In selling, the latest rage is “customer insight.”
Consider what leading sales experts have to say about this emerging essential.
From Changing the Sales Conversation by Linda Richardson: “Client insight is a marketing term that refers to the data that is gathered about clients to predict their future needs and shape their current ones… You job is to ensure the insights you bring to your clients are relevant and specific to them.”
From Anthony Iannarino: “Insight is the highest rung on the ladder (so far as we can see from here). But you can't stand on that rung until you’ve climbed up using all of the lower rungs. You need business acumen and situational knowledge. This isn’t easy to acquire, and it should be a top priority for your personal and professional development.”
From Insight Selling by John Doerr and Mike Schultz: “Not only do sales winners sell differently, they sell radically differently, than second-place finishers. Today’s sales winners harness the power of ideas.”
So much stock has been put into customer insight that the authors of The Challenger Sale went so far as to say that solution selling and relationship selling were dead, giving rise to insight selling as the new imperative.

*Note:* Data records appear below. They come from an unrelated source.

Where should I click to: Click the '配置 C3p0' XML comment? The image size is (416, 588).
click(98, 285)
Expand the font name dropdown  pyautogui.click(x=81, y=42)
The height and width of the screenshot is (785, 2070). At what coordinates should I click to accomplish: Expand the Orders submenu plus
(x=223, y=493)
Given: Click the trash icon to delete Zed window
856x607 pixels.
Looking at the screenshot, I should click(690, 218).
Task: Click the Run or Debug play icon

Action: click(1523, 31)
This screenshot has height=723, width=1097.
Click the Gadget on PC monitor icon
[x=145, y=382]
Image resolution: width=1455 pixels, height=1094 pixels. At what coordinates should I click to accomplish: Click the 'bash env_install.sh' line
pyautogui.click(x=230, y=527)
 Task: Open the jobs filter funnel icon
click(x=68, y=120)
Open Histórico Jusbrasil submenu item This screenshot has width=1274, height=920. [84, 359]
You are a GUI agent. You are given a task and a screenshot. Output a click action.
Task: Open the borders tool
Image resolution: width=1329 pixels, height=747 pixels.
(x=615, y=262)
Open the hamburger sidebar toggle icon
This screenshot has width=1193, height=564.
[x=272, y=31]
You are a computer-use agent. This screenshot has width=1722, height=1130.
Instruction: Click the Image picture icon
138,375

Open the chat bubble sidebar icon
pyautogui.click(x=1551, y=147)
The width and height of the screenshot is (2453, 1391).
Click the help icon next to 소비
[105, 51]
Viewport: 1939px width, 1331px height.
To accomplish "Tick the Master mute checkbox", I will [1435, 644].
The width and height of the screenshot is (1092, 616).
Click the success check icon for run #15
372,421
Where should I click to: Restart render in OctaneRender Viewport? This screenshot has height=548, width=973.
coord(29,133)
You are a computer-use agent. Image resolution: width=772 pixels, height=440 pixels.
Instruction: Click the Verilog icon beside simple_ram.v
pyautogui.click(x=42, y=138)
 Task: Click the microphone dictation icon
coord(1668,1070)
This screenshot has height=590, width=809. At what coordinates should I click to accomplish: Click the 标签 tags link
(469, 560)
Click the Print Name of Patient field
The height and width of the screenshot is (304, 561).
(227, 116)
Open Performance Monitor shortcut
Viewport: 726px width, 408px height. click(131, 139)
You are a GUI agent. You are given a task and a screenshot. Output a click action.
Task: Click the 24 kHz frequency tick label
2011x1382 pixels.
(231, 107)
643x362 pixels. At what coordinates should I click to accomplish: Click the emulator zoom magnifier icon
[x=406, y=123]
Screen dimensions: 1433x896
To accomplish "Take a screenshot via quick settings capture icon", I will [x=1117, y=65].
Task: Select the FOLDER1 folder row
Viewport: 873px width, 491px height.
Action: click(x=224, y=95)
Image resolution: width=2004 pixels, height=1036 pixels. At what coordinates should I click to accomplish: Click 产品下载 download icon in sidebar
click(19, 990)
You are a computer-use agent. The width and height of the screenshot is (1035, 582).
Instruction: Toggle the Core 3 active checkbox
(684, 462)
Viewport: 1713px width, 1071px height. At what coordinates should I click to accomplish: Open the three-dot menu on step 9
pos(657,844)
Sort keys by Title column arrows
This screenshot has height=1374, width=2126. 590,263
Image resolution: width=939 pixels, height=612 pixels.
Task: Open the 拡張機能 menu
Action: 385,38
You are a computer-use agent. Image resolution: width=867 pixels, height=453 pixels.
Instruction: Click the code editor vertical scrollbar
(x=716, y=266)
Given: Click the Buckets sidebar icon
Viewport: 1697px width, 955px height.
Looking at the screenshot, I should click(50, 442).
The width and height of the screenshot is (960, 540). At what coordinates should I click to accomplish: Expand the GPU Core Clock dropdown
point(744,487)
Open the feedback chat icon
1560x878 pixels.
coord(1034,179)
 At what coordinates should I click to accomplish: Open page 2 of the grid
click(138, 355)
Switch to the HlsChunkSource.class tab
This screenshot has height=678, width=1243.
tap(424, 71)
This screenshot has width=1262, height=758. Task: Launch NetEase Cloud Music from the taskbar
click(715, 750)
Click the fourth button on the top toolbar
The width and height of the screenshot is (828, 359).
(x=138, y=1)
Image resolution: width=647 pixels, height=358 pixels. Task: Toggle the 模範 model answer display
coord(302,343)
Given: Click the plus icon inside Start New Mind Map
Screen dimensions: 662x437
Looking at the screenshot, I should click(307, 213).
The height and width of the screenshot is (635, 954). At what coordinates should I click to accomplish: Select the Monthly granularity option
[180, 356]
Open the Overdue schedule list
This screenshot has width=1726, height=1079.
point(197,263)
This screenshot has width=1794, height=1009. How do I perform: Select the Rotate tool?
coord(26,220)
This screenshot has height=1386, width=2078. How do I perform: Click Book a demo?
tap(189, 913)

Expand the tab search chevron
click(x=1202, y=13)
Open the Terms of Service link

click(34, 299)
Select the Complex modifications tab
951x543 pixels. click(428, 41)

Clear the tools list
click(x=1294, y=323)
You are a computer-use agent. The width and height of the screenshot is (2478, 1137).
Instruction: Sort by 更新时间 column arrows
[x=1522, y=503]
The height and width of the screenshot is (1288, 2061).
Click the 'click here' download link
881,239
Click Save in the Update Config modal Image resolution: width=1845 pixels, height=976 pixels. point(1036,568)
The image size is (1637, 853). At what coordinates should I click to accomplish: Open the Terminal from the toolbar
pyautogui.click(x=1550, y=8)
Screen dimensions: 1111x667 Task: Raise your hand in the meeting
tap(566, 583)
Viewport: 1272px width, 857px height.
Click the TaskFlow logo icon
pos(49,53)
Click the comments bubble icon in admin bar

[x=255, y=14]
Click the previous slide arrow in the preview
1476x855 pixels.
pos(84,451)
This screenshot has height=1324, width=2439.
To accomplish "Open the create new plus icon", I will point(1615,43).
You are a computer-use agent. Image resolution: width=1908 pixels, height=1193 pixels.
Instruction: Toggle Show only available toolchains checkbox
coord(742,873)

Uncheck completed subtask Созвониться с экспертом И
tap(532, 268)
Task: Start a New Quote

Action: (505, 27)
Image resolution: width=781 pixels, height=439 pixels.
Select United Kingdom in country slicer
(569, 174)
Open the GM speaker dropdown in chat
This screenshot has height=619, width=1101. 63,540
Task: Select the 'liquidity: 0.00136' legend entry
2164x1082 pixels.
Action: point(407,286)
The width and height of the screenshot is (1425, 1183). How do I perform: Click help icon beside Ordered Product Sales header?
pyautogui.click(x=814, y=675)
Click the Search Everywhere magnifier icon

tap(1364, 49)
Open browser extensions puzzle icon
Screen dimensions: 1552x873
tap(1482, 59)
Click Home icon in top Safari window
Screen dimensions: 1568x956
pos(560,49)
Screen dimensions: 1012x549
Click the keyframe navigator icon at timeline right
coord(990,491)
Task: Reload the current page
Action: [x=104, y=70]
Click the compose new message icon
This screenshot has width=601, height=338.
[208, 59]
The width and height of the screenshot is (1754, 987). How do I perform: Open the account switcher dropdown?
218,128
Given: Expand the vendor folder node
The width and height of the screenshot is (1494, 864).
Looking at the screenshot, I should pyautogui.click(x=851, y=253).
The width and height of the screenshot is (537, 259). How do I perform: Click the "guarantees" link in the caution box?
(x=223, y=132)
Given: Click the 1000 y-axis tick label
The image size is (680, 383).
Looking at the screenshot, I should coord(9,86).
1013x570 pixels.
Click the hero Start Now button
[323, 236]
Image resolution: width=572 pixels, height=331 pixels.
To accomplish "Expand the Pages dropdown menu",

Researchers and experts generally agree, even if there is some departure on how extreme this trend may or may not be. The fact is that buyers do, indeed, value sellers who bring insights and those who ask questions to promote self-discovery of new insights.
In addition to bringing insights, however, buyers still want trust-based relationships with sellers and solutions developed in collaboration with sellers.
Insights + Relationships + Solutions = Sales. But, wait, that’s not all.
The term “insight” may be too narrow to adequately describe what your buyers want when they say they want to be challenged. Technically, the definition of “insight” is to apprehend the true nature of something, to intuitively understand, to discern the underlying or inner truth, to perceive the motivational forces behind one’s actions or thoughts.
Developing insight, then, requires empathy and patience to look beyond the obvious. It requires superior listening and question-asking skills plus the ability to assimilate data points and subtle emotional cues to draw conclusions.
With insight, a seller gets a closer look at the buyer and the situation at hand. In a hurry-up world, this is a gift to time-pressed buyers who may not be able to gather their own thoughts and develop their own insights.
But in this strictest sense of the word, some gaps remain. With insight alone, your buyer won't get everything they want from you.
Insight is about looking inward. It deals with the known variables and uses, albeit at a deeper level, what is already apparent.
Using insight alone would be the equivalent of being near-sighted, able to see near things more clearly than distant ones. This myopic view is inadequate in sales.
Buyers want sellers to bring more than insight. The sales experts who are using the term “insight” mean it in a much broader sense, and it’s important for sellers to understand the full meaning of the buzz term “insight selling” so they do not over-rely on too narrow a view.
In addition to insight, sellers need additional sight lines and perspectives.
Outsight is a seldom-used word, being popularized more in the field of leadership than in sales, thanks to the work of Jim Kouzes and Barry Posner. Outsight is defined as the act of perceiving external things. Research shows that innovation to bring new ideas, methods and solutions into use is absolutely dependent on an individual’s outsight.
With outsight, a seller is able to cross-apply what is learned in one situation to effectively impact another. Outsight brings new, different and inspiring possibilities into view. Outsight breaks through the here-and-now status quo.
Outsight gives a seller a far-sighted view, an ability to see things in the distance more clearly than near ones. From the buyer’s point of view, this is preferred over near-sightedness.
To develop outsight, sellers need to expand their own horizons. Being open-minded, continually seeking opportunities to learn and remaining curious will help sellers to gain outsight. Jill Konrath’s book, Agile Selling, makes a strong case for both insight and outsight. She writes “Buyers expect you to understand their business, direction, challenges, processes, and relationship history.” In other words, sellers need to look backwards and forwards to bring more to the table.
In addition to the broad outlook, your buyers need you to access resight when needed. That’s another seldom-used (but legitimate!) word meaning an ability to see something narrowly and directly. Resight is useful in those times when you need to laser in on what’s key. It is not unlike bombsight which refers to the instrument used when aiming at well-defined targets. Your buyers would like for you to do this, too, at times.
Of course, hindsight is also important. To look back at a situation, ascertain what happened and fully understand the impact gives you credibility with your buyers.
And then there’s foresight. Unfair as it may seem, buyers demand this, too. They want sellers to articulate the ROI in ways that would require a crystal ball. They request guarantees of performance. They expect the seller’s insight and outsight to work together to anticipate and stave off future problems.
This is where you can create the greatest value and differentiation. By looking broadly and continuously at your buyer’s present and future needs, you will develop an expansive 20/20 vision and a seeming clairvoyance that makes you an irreplaceable resource. You will also be able to focus in on a narrower view and pinpoint what matters most. You will be able to effectively challenge buyers and move them forward.
Insight, outsight, resight, bombsight, hindsight, foresight… And just one more. With all this sight, your buyers also expect you to take oversight or watchful care of the investments they make with you. With your eyes wide open, you will be capable of doing so.